The social science backs up common sense and observation concerning the terrible social policy of encouraging women to work outside the home rather than marry and raise children.
We examine causes and consequences of relative income within households. We show that the distribution of the share of income earned by the wife exhibits a sharp drop to the right of 1/2 , where the wife’s income exceeds the husband’s income. We argue that this pattern is best explained by gender identity norms, which induce an aversion to a situation where the wife earns more than her husband. We present evidence that this aversion also impacts marriage formation, the wife’s labor force participation, the wife’s income conditional on working, marriage satisfaction, likelihood of divorce, and the division of home production. Within marriage markets, when a randomly chosen woman becomes more likely to earn more than a randomly chosen man, marriage rates decline. In couples where the wife’s potential income is likely to exceed the husband’s, the wife is less likely to be in the labor force and earns less than her potential if she does work. In couples where the wife earns more than the husband, the wife spends more time on household chores; moreover, those couples are less satisfied with their marriage and are more likely to divorce. These patterns hold both cross-sectionally and within couples over time.
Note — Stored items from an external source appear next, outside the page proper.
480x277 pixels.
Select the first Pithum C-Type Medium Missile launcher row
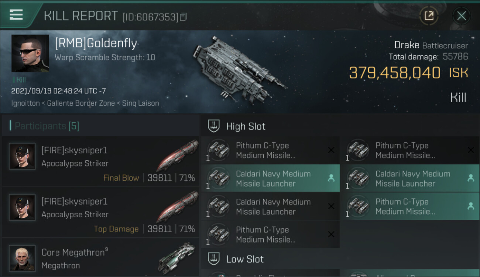(270, 150)
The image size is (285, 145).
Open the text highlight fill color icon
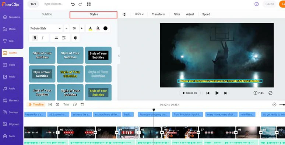(x=98, y=28)
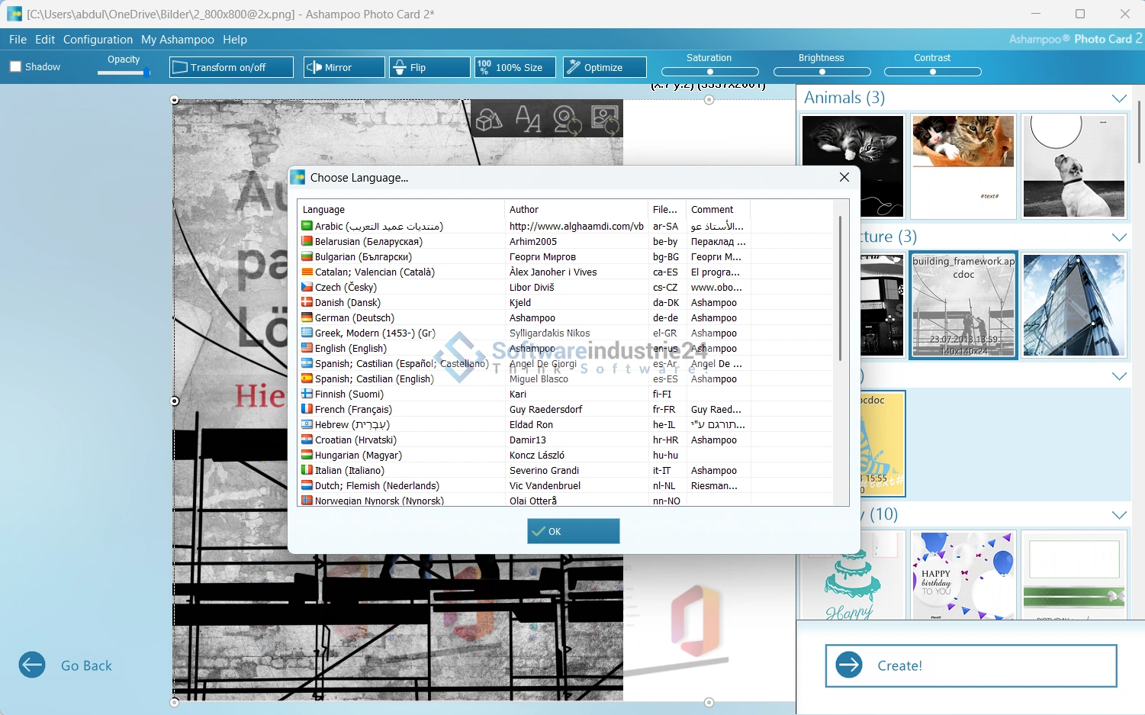Collapse the Architecture (3) category chevron
The height and width of the screenshot is (715, 1145).
point(1118,237)
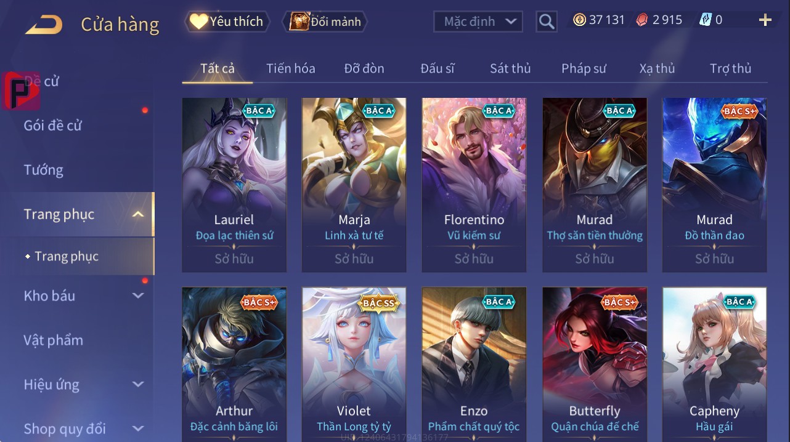This screenshot has height=442, width=790.
Task: Click the gold coin icon showing 37 131
Action: (x=579, y=20)
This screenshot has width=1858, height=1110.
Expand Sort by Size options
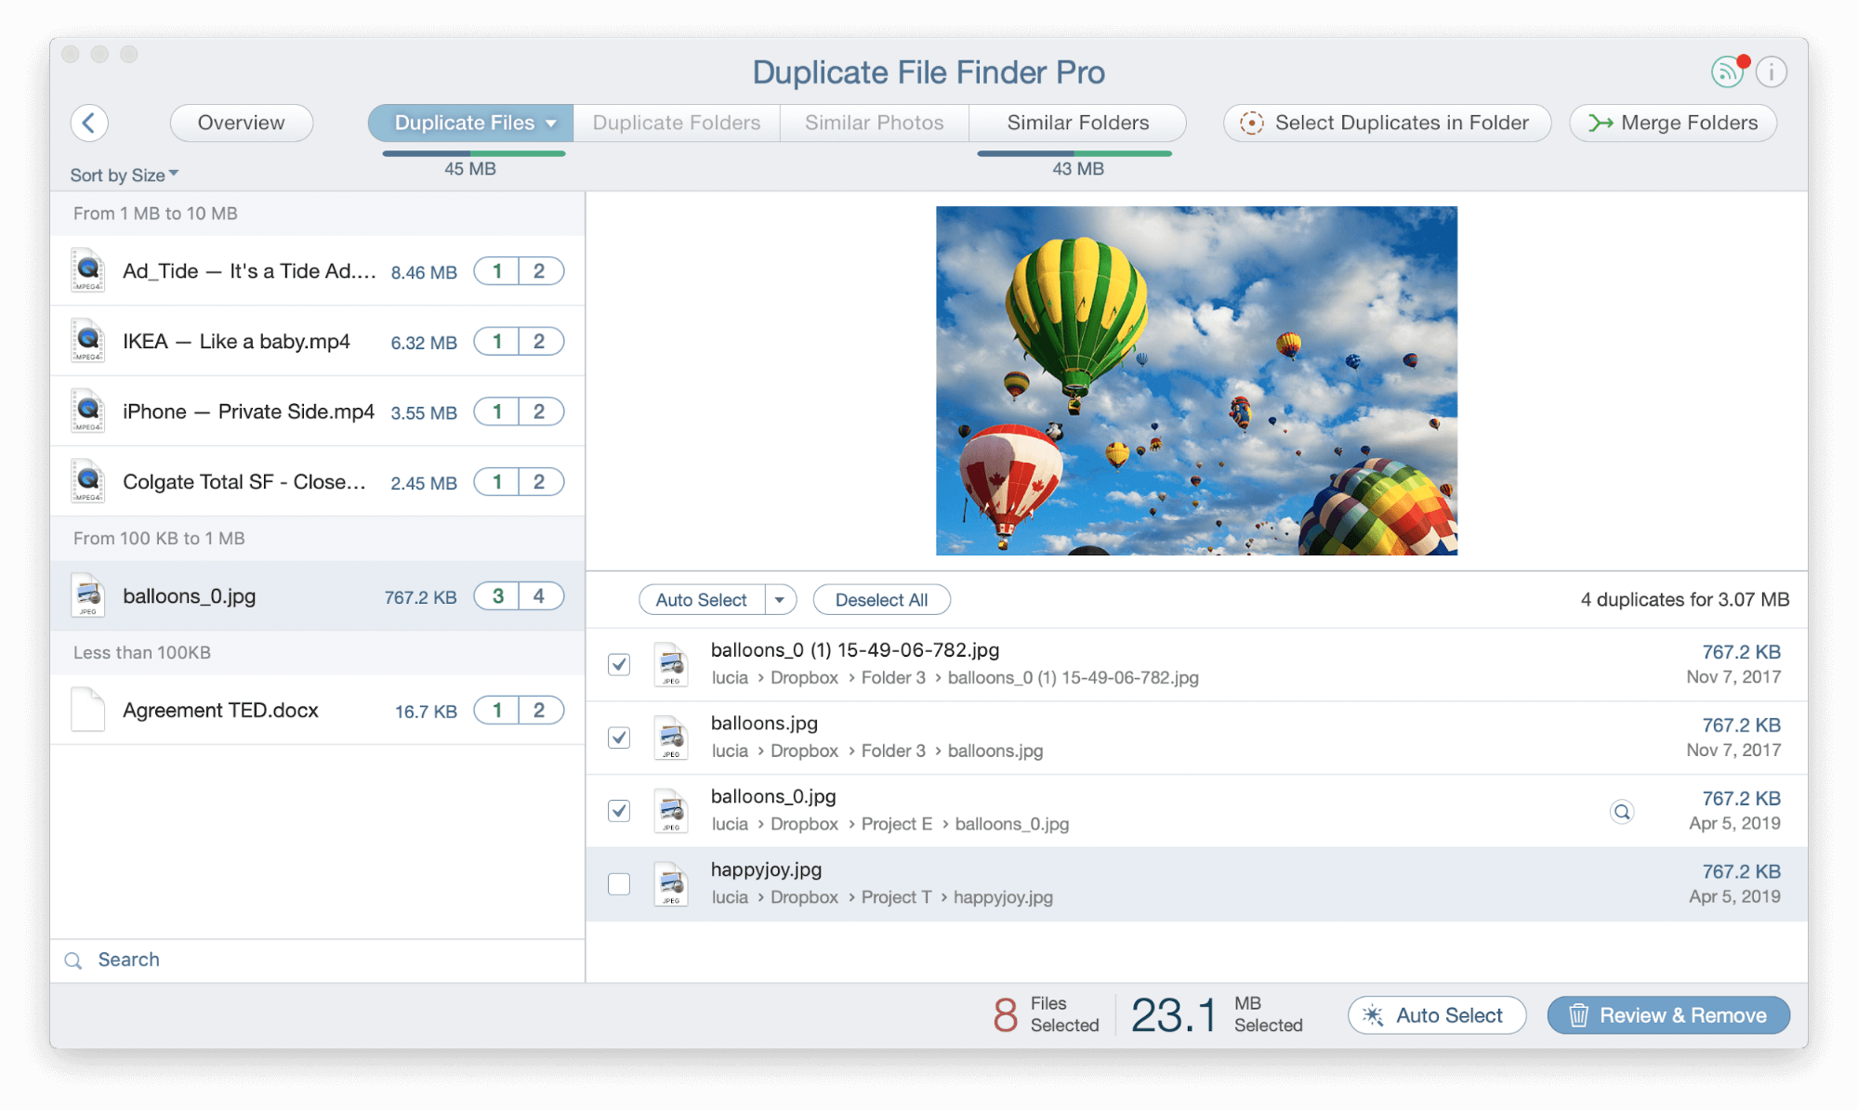tap(120, 175)
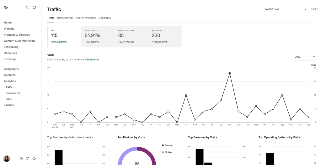The height and width of the screenshot is (165, 321).
Task: Open the notifications bell
Action: [34, 7]
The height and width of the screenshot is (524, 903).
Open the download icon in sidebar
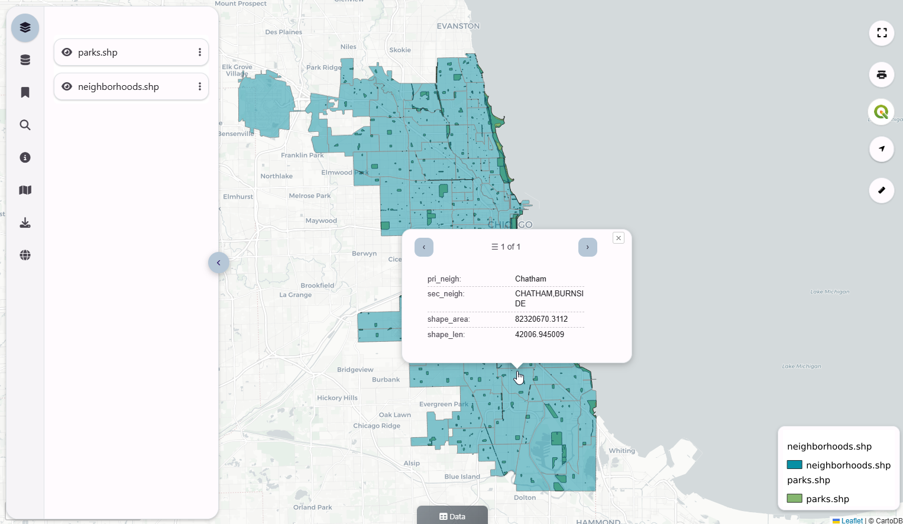tap(25, 222)
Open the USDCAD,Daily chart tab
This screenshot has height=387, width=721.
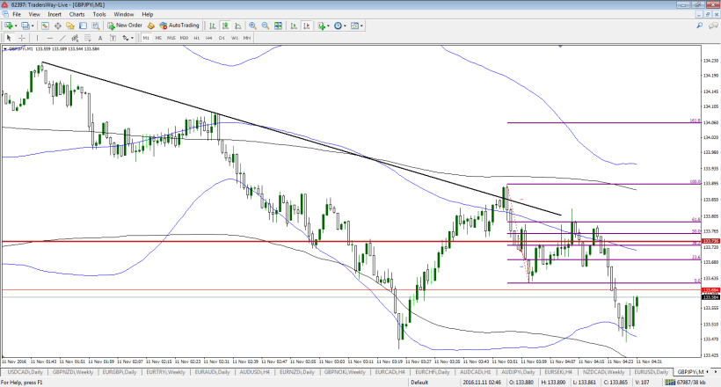tap(25, 372)
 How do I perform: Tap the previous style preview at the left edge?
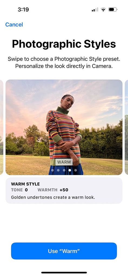coord(1,127)
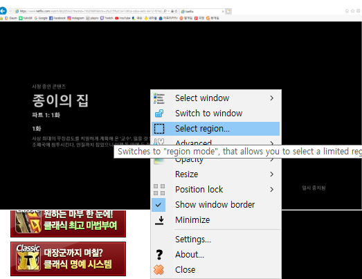Screen dimensions: 362x279
Task: Click the lower Classic game ad banner
Action: pos(68,259)
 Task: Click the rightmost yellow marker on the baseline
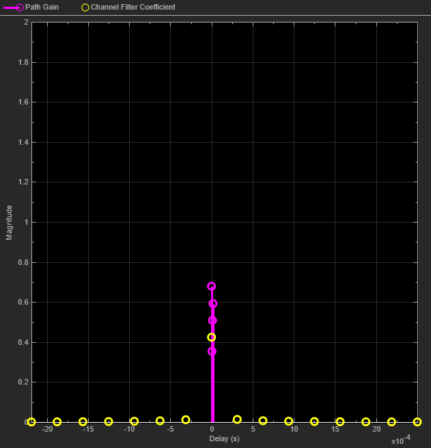417,422
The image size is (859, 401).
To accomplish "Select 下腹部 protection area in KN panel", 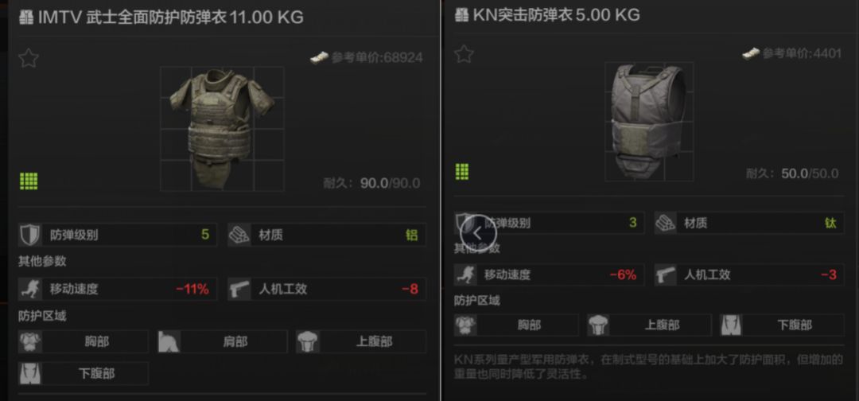I will 782,325.
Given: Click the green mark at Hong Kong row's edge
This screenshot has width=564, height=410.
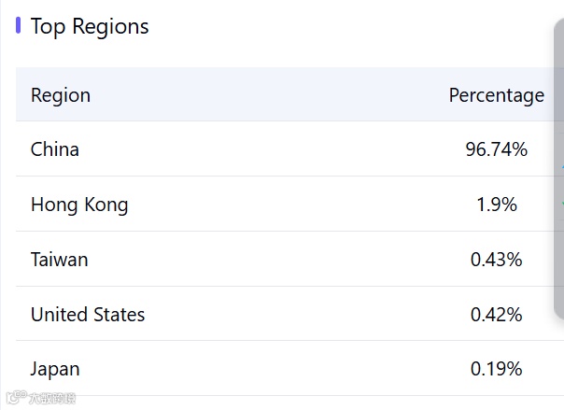Looking at the screenshot, I should tap(562, 204).
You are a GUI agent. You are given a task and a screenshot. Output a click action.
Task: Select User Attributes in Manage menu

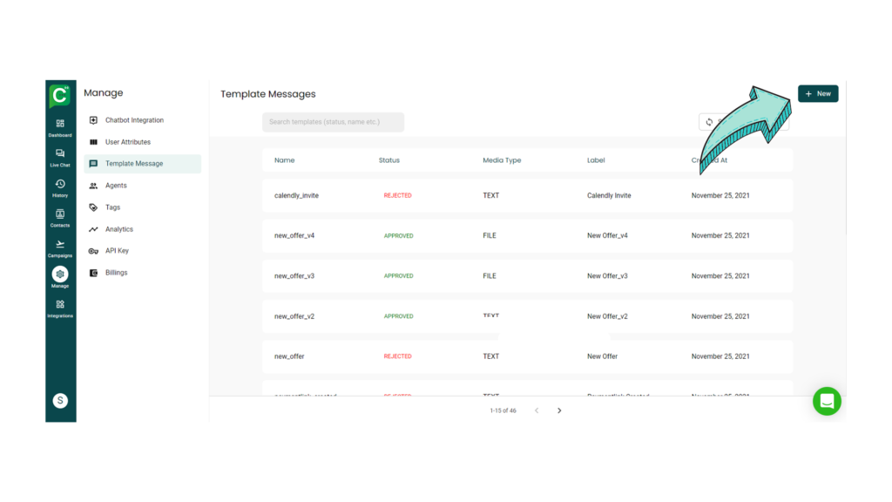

Whatever the theoretical benefits of doubling the percentage of women in the workforce were, the material costs to society have dramatically exceeded them. This is not about women working per se, as one-third of women have always worked, but the change since 1950 is that most young marriage-age women now work so that old men can collect Social Security, watch TV, and play golf instead of working as they always had before.
The results have been not merely dyscivic and dysgenic, but downright dyscivilizational. And regardless of what you think on the matter, it is clear that a society which encourages widespread female education and employment is not sustainable and is guaranteed to collapse sooner rather than later.